Each actor, too, needed to exist in two simultaneous spheres. The small scale of the production meant that most cast members played multiple roles, one for each ‘world.’ Taub’s somber portrayal of Toby grounded the play, even as actors like Tim Kiley, CC ’19, and Anna Stoneman, BC ’18, created larger-than-life avatars in front of him. Francisco Alvidrez, CC ’19, however, was the true show-stealer in his role as Daren, a 39-year-old sex offender posing as an 18- year-old boy. It could have been easy to fall into an angry, one-note stereotype, but Alvidrez brought a nuance to an otherwise repulsive character that could almost convince the audience that he was the true victim, even as he contributed to Toby’s isolation.
The greatest irony of the play lies in Toby’s lack of realization that there is support for him in his real life—he just can’t see it.

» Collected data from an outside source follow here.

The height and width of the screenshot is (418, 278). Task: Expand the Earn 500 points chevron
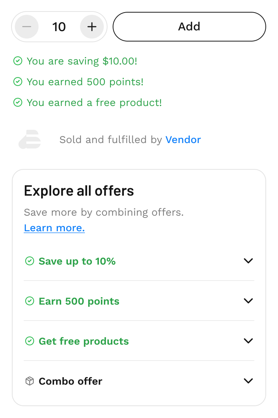[x=248, y=301]
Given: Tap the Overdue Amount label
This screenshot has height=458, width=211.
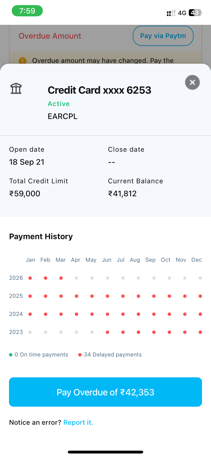Looking at the screenshot, I should pyautogui.click(x=50, y=36).
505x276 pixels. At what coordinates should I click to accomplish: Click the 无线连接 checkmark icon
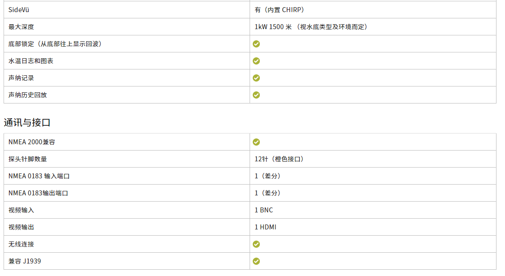(256, 244)
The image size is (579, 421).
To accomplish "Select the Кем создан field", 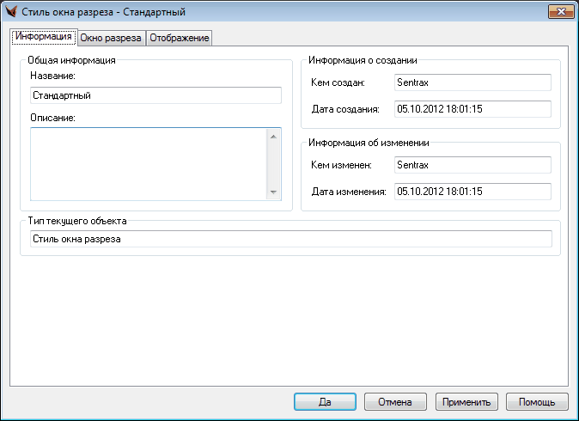I will [x=472, y=82].
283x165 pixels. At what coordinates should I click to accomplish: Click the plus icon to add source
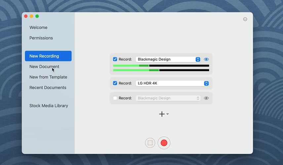pos(162,114)
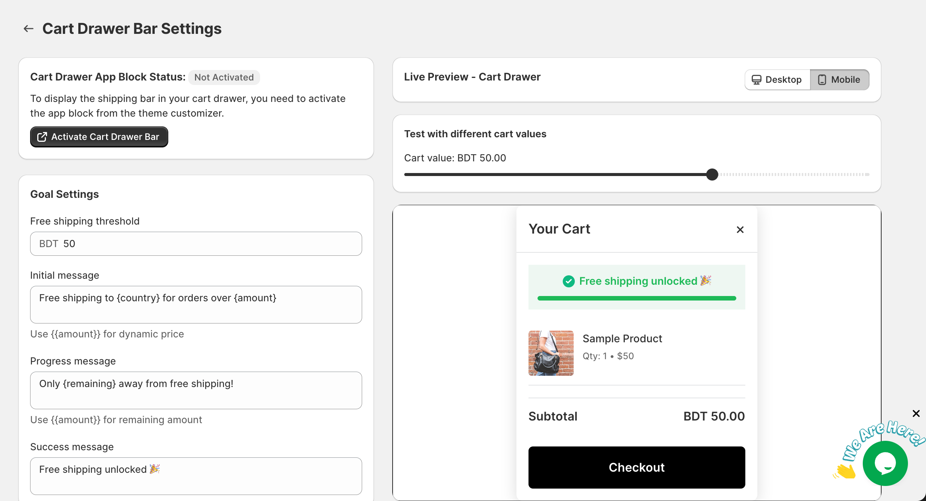The image size is (926, 501).
Task: Switch preview to Mobile view
Action: [x=840, y=80]
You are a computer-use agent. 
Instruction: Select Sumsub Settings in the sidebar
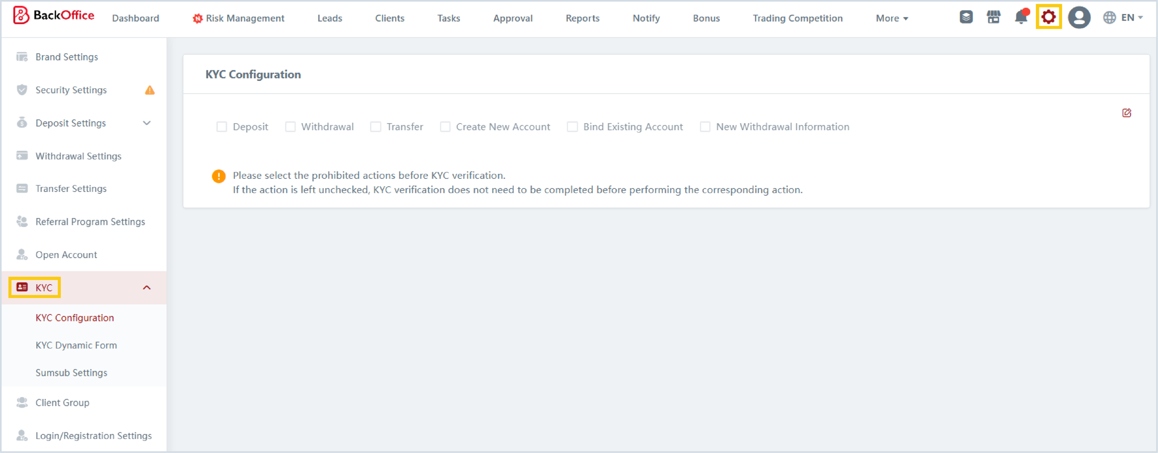click(x=71, y=373)
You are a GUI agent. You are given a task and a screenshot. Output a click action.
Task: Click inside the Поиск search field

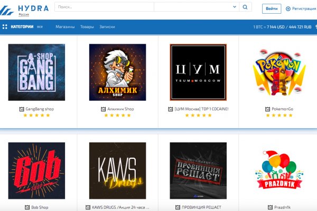[103, 7]
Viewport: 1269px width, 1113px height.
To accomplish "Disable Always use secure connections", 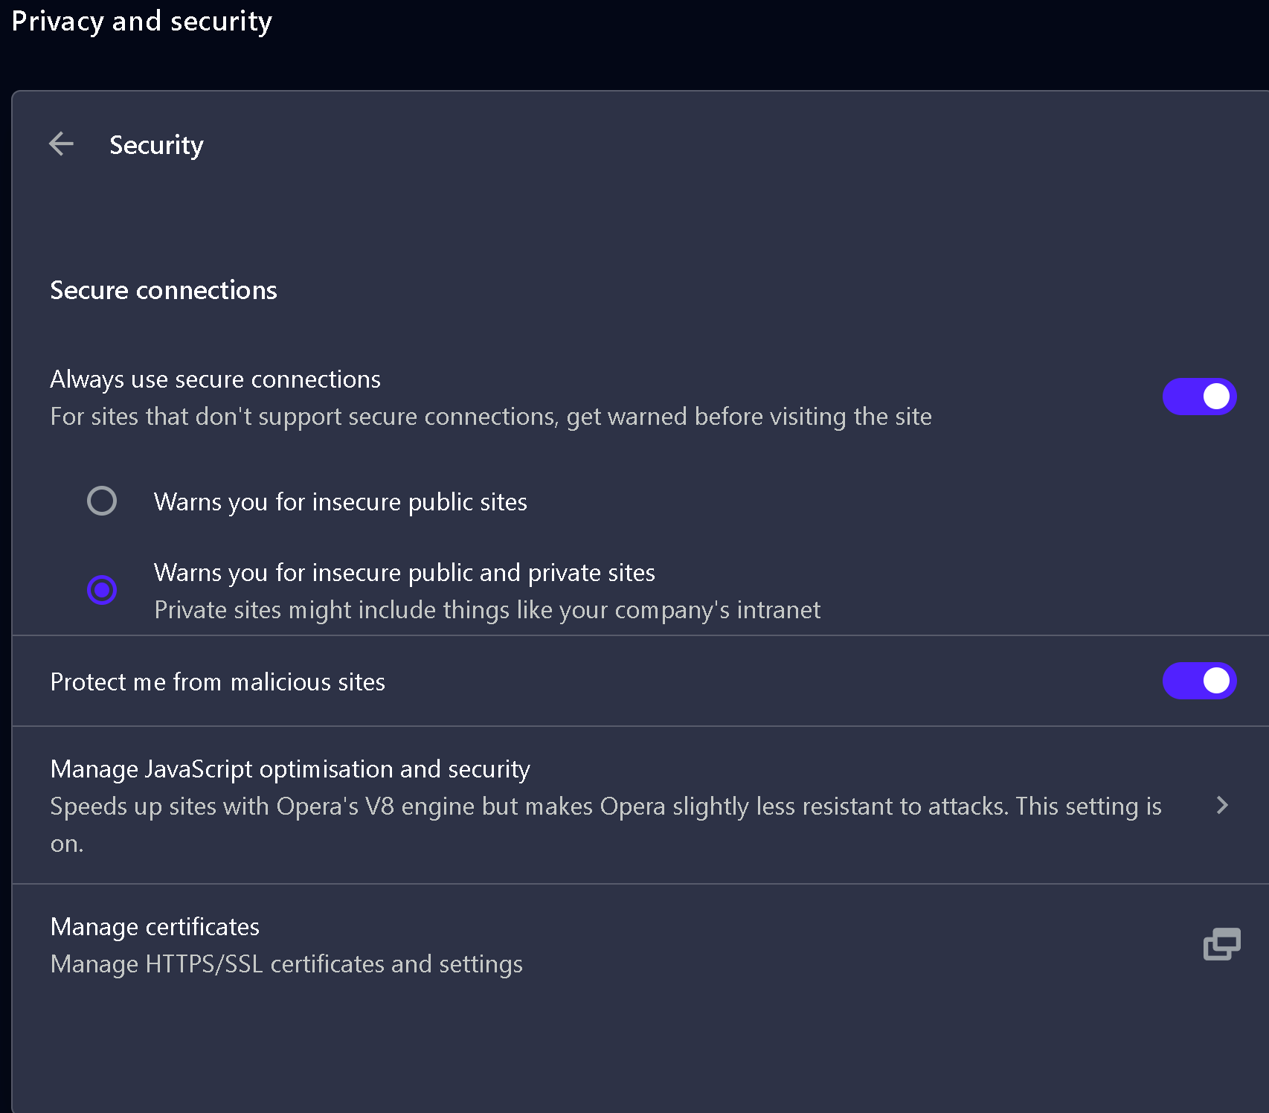I will (x=1199, y=397).
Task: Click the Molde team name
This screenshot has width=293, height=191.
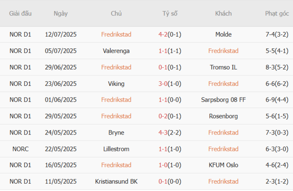Action: 224,34
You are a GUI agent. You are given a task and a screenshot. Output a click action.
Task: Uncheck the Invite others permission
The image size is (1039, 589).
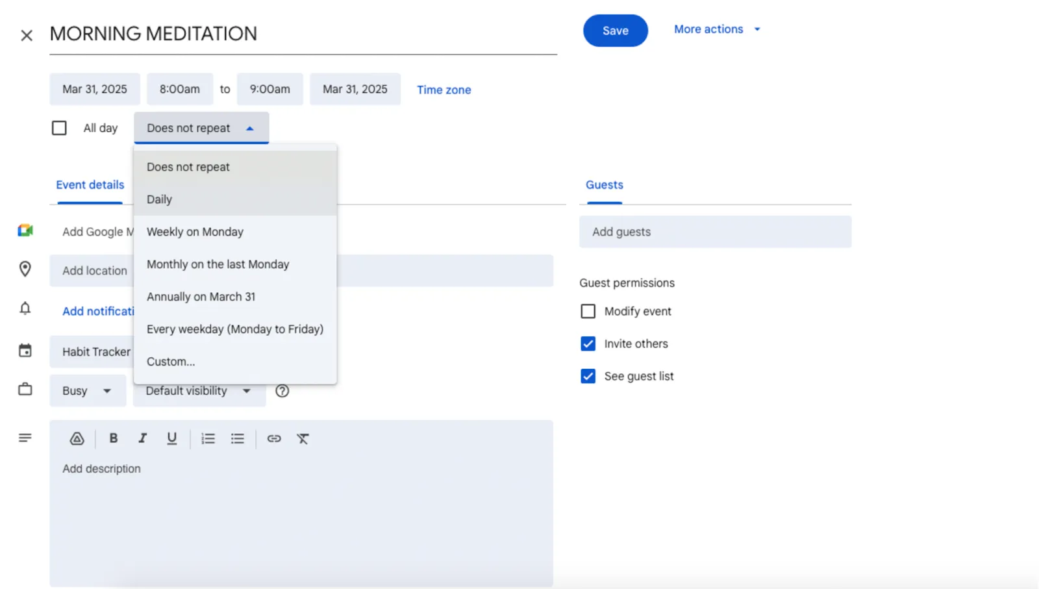pyautogui.click(x=588, y=344)
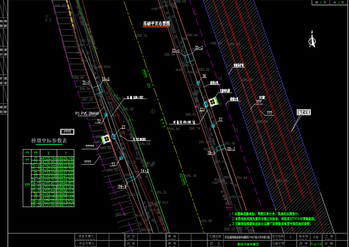Click the 基础平面布置图 drawing title
The height and width of the screenshot is (247, 349).
point(156,24)
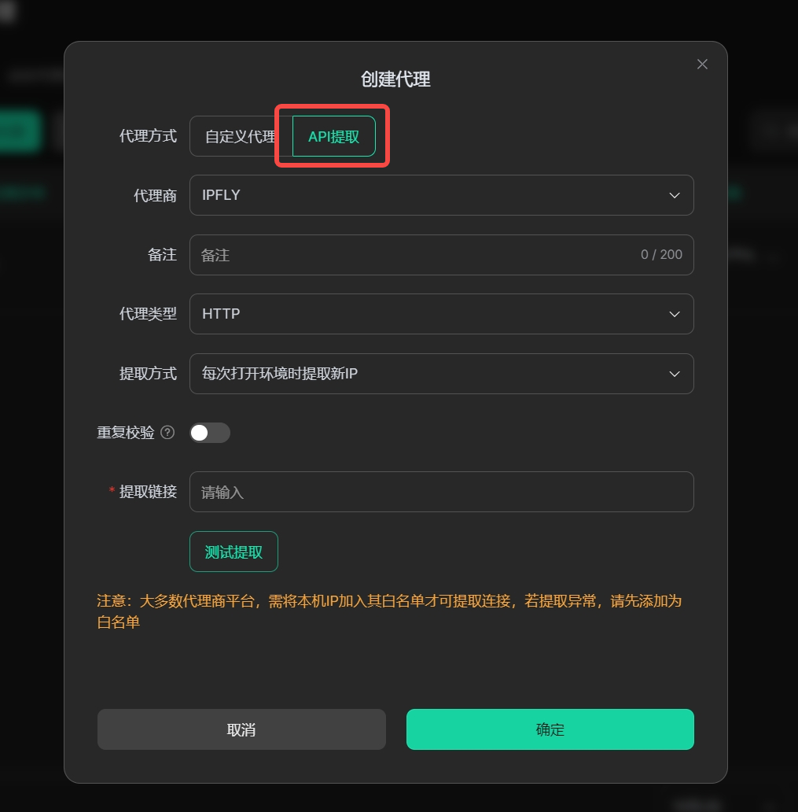Click the HTTP value in 代理类型
Viewport: 798px width, 812px height.
221,314
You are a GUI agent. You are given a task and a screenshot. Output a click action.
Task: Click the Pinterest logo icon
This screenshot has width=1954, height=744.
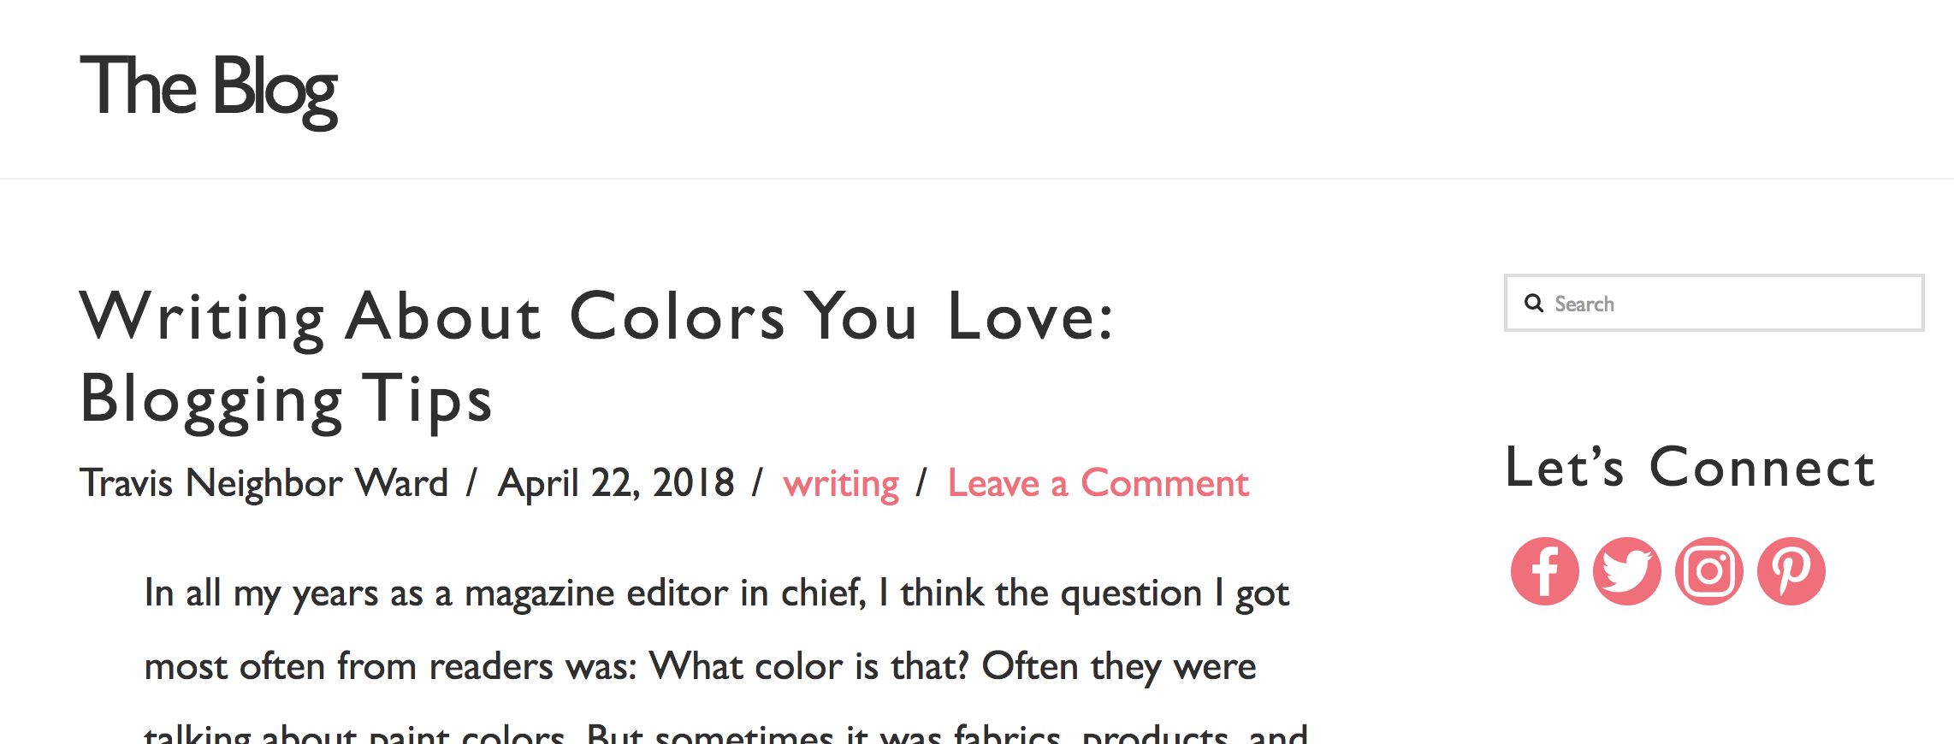(x=1791, y=571)
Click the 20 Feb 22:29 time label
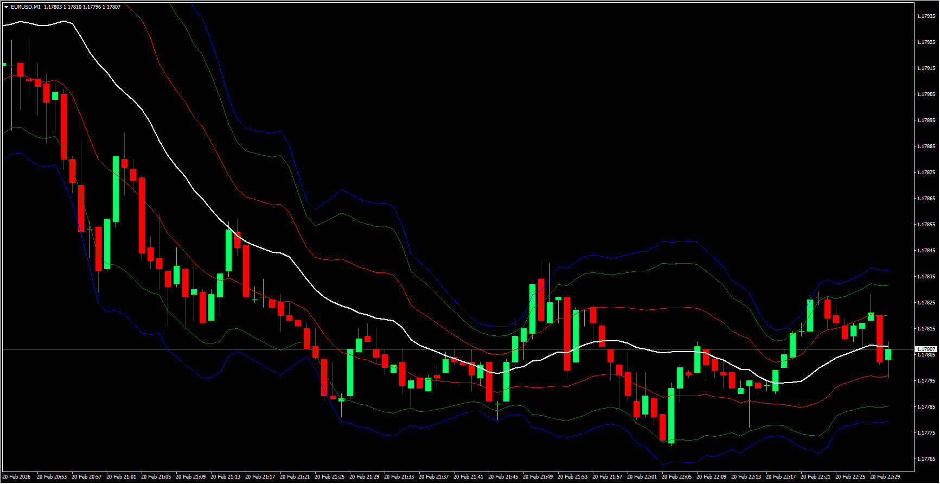The width and height of the screenshot is (940, 484). coord(885,477)
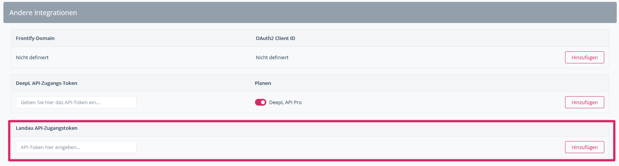Click the "DeepL API-Zugangs-Token" heading
The width and height of the screenshot is (619, 166).
[46, 83]
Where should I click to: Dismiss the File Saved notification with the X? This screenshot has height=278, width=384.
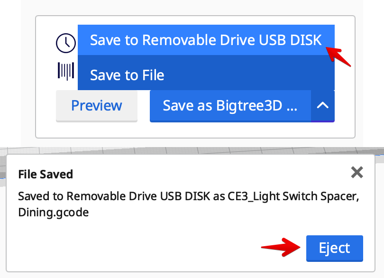click(357, 173)
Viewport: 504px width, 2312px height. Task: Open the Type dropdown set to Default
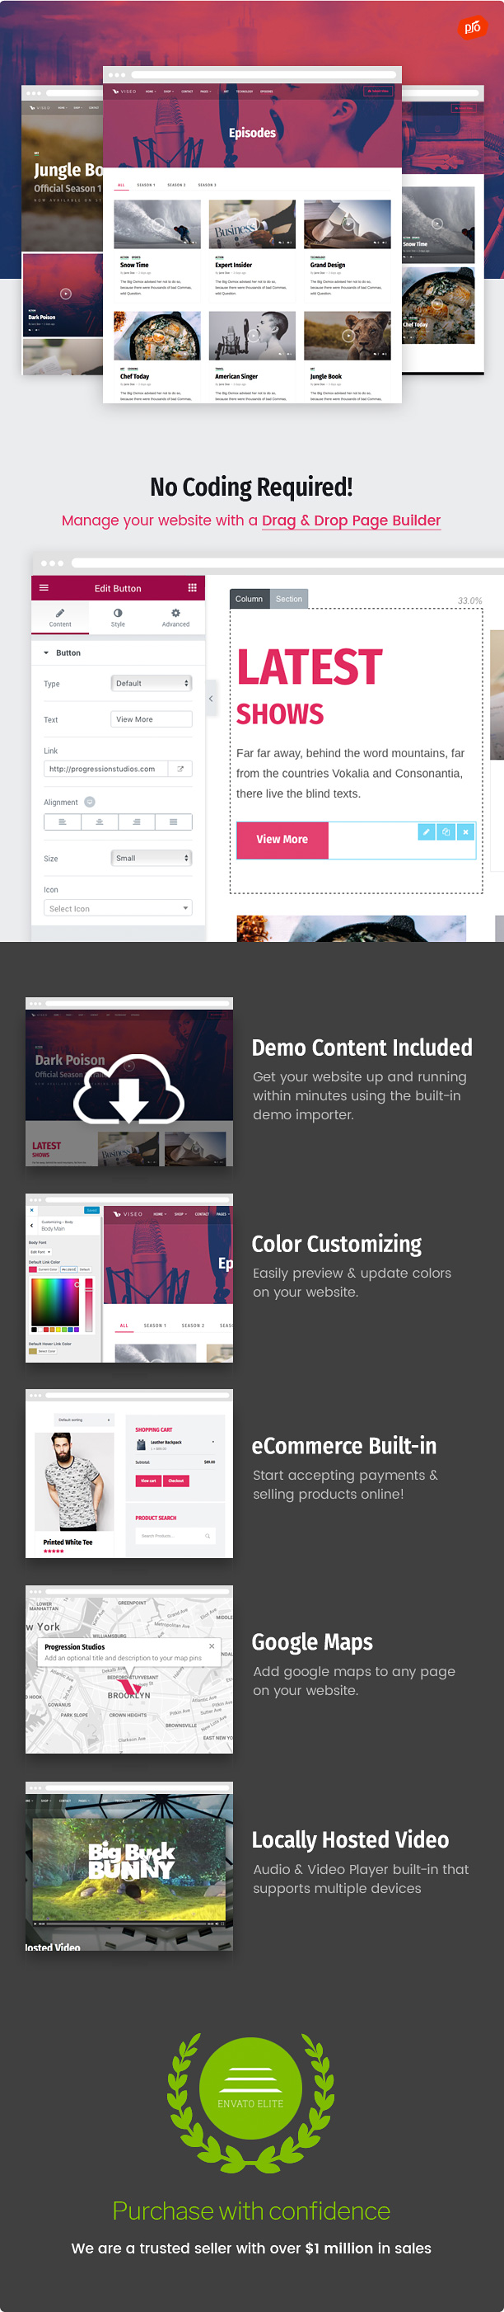point(152,683)
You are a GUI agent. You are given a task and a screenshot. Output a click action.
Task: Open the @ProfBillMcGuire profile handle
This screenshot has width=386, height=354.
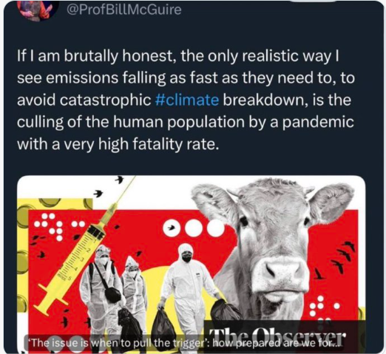123,10
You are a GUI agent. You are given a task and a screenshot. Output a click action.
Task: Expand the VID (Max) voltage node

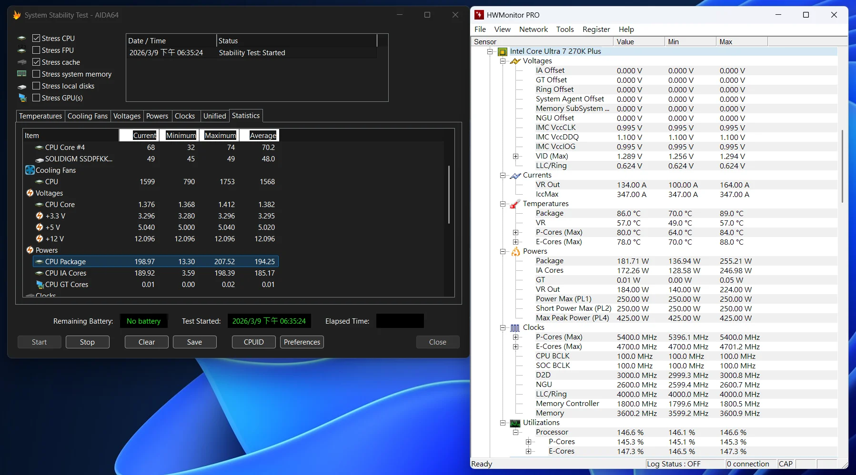click(515, 156)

His sister (Jordan Goodson, CC ’19) and his friend Justin (Spencer Tilghman, CC ’19) both approach him on multiple occasions, asking him if he’s okay, but the only person he’s able to open up to is ‘Rickie,’ a friend he made online. He bemoans his lack of support and meaningful relationships in his life, seeking instead to find those connections online, without realizing that they already exist around him. When at the end of the play ‘Rickie’ is revealed not to be an 18-year-old boy but a 39-year-old convicted sex offender, Toby is crushed, taking the lie as a huge betrayal of his trust.
In this way, the core plot of “username” is the classic “stranger danger” story college students grew up hearing from every parent, teacher, and adult in their community.
In “username,” there are shiny costumes, neon weapons, and larger-than-life adventures—but behind it all is a constant reminder of the loneliness that fuels it. Santia has managed to achieve something both incredibly specific and simultaneously universal with “username,” and when you peel back the colorful, futuristic façade, the raw human emotion at the production’s heart is all the more jarring.